それは、古い神が民族を救ってくれなかったので
僧侶たちが古い神を仮面にして、
自分たちが隠れた新しい神となって
宗教や道徳や歴史をねじ曲げてしまった。
キリスト教はユダヤ教の本質をマネして成立した。
それが全世界に甚大な影響を及ぼしている。
その結果が現代の民主主義社会である。」
でした。
今日は、キリスト教が世界の文化文明に及ぼした
影響についてのニーチェの嘆きです。
『古代世界の全事業は徒労であった。
かくも物凄いことに関して私の感情を
表現すべき言葉を私はもたない。
そして、その事業は一つの準備作業であった
ということを、数千年もかかる或る事業の
基礎工事が花崗岩のごとき自覚で
やっと据えられたにすぎないということを考慮すれば、
古代世界の全意味が徒労であったのである!
何のためのギリシャ人か?
何のためのローマ人か?
学芸文化のすべての前提が、
すべての科学的方法がすでに現存していた。
偉大な、比類のない、優秀な読み方の技術、
文化の伝統のための、科学の統一のためのこの前提が、
すでに確立されていた。
自然科学は数学や力学と手を取り合って
最もよく軌道に乗っていた。
事実の感覚が、すべての感覚のうちで
最も価値ある究極的感覚が、
その訓練の場を、
すでに数千年を経たその古い伝統をもっていた!
このことがお分かりであろうか?
仕事に着手しうるためのすべての本質的なものが
見出されていたのである。
方法こそ、本質的なものである。
また最も困難なものでも、きわめて長いこと習慣や怠惰を
敵にまわさなければならないものでもある。
私たちが今日、言い知れぬほどの自制でもって、
奪回しかえしたもの、
実在性を前にしての自由な眼差し、
慎重な手、
最も些細なことにおいてもの忍耐と真剣さ、
認識の正直さの全部、
これらのものがすでに現存していたのである!
二千年以上も前にすでに!
キリスト教のために私たちは
古代文化の収穫を奪われてしまった。
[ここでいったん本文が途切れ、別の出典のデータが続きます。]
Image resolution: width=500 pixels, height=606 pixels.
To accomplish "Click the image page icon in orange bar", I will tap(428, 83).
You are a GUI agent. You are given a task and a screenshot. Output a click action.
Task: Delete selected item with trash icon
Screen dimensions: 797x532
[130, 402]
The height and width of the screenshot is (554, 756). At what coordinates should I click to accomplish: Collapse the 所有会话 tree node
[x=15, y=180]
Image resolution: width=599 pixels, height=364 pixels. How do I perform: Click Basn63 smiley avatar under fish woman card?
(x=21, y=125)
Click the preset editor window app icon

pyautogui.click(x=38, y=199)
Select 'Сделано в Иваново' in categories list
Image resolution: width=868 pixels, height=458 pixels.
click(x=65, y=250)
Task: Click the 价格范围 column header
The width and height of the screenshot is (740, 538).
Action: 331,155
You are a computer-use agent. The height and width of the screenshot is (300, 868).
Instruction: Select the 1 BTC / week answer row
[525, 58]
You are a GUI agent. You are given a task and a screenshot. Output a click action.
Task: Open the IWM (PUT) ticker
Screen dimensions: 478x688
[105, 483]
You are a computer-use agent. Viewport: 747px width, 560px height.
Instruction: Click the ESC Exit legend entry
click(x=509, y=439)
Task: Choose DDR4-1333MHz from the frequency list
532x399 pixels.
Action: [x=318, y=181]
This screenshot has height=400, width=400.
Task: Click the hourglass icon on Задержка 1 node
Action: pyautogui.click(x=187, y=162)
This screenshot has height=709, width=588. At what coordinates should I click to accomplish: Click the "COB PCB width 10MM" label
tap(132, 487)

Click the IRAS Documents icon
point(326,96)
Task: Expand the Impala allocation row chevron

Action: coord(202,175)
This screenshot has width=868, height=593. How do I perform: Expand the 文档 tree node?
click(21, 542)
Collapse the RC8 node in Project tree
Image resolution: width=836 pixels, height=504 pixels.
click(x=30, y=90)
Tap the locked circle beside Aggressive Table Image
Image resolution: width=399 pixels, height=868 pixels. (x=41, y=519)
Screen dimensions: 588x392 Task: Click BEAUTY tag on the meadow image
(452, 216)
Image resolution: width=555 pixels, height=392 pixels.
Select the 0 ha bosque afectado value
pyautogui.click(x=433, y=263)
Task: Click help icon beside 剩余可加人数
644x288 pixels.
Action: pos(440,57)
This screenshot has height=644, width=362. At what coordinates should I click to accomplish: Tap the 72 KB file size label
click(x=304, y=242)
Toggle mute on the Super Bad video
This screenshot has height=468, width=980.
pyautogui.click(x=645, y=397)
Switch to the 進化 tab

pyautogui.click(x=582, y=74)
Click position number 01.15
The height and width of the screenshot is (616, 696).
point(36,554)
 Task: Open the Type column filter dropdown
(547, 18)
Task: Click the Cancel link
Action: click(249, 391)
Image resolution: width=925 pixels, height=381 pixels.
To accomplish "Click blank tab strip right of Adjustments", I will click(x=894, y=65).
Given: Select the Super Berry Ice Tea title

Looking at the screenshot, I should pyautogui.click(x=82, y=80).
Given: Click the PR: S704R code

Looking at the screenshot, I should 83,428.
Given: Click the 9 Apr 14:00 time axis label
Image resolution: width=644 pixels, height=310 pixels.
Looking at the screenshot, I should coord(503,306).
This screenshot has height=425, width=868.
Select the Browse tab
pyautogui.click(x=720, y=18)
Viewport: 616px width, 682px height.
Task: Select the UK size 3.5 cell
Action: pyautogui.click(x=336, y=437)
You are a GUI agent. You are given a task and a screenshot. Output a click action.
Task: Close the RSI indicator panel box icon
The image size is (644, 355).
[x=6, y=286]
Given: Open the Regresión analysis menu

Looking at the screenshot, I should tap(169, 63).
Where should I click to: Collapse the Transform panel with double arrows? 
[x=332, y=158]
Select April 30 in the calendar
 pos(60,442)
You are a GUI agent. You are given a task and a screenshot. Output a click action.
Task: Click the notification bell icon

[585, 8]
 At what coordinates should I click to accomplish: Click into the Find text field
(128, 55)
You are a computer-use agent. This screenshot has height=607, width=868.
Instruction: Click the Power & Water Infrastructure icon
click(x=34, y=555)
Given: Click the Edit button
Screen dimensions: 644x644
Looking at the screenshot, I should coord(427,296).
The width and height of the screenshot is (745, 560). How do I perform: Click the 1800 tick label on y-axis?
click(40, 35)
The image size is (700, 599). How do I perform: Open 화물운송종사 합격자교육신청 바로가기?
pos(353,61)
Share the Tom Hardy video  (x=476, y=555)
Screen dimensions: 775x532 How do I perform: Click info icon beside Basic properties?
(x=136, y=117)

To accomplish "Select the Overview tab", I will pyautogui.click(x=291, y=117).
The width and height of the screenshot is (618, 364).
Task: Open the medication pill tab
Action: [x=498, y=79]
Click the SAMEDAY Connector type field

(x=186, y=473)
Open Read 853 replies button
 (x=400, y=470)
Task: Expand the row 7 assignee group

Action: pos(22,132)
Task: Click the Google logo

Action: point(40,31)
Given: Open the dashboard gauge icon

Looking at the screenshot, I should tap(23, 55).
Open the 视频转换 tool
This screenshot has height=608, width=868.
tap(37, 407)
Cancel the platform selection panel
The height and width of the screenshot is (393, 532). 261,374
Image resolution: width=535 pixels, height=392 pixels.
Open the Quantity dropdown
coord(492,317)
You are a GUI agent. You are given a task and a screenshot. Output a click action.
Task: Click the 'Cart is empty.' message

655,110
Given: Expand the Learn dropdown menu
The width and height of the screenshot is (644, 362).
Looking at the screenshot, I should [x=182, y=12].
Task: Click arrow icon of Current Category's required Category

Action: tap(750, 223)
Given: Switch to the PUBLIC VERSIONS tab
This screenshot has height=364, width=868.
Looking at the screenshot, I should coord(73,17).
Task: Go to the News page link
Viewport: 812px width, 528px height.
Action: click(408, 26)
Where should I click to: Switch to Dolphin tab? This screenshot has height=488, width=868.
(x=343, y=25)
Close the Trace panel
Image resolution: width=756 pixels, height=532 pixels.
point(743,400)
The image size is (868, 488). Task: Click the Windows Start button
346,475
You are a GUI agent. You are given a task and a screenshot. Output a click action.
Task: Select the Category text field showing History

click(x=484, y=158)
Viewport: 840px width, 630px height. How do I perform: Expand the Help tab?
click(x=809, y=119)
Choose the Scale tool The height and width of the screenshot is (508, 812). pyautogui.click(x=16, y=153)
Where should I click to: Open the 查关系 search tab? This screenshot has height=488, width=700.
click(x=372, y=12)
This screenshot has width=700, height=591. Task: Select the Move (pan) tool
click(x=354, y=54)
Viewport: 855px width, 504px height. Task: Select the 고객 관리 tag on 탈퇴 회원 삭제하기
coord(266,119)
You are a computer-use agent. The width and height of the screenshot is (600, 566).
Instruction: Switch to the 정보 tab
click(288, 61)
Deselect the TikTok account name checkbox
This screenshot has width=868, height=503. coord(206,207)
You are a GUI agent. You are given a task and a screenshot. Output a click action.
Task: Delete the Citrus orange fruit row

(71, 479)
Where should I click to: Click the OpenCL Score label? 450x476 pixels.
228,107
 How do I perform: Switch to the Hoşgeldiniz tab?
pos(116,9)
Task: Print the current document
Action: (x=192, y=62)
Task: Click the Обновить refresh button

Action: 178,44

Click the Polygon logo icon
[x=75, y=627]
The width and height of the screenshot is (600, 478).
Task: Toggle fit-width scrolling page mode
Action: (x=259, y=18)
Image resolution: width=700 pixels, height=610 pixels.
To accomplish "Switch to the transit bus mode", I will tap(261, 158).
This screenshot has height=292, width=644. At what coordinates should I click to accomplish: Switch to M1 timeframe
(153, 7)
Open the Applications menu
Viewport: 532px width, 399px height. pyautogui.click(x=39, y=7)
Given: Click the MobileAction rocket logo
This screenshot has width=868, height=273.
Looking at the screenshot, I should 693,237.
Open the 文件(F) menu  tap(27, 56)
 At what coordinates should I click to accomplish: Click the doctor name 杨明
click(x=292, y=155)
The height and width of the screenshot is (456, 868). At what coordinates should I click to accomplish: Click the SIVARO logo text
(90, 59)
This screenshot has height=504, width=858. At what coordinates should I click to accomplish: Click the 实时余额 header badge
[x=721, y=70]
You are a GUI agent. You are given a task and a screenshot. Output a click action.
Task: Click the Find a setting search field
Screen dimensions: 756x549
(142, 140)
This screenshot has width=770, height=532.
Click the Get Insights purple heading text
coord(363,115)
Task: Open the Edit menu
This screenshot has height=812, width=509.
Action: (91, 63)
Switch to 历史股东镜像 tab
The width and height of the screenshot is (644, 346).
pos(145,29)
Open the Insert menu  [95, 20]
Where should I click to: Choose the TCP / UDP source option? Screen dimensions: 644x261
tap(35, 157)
』
(~ニーチェ著 理想社刊
『ニーチェ全集第十三巻 反キリスト者』 より~)
ギリシア・ローマ文化のことはよくわかりませんが、
人類にとっては重大なことだったようです。
それ以後中世の暗黒時代に向かい、
一時期ルネッサンスが勃興し、
キリスト教が廃絶されるチャンスもあったようですが
それも潰されてしまったようで、
こちらもニーチェは大いに嘆いていました。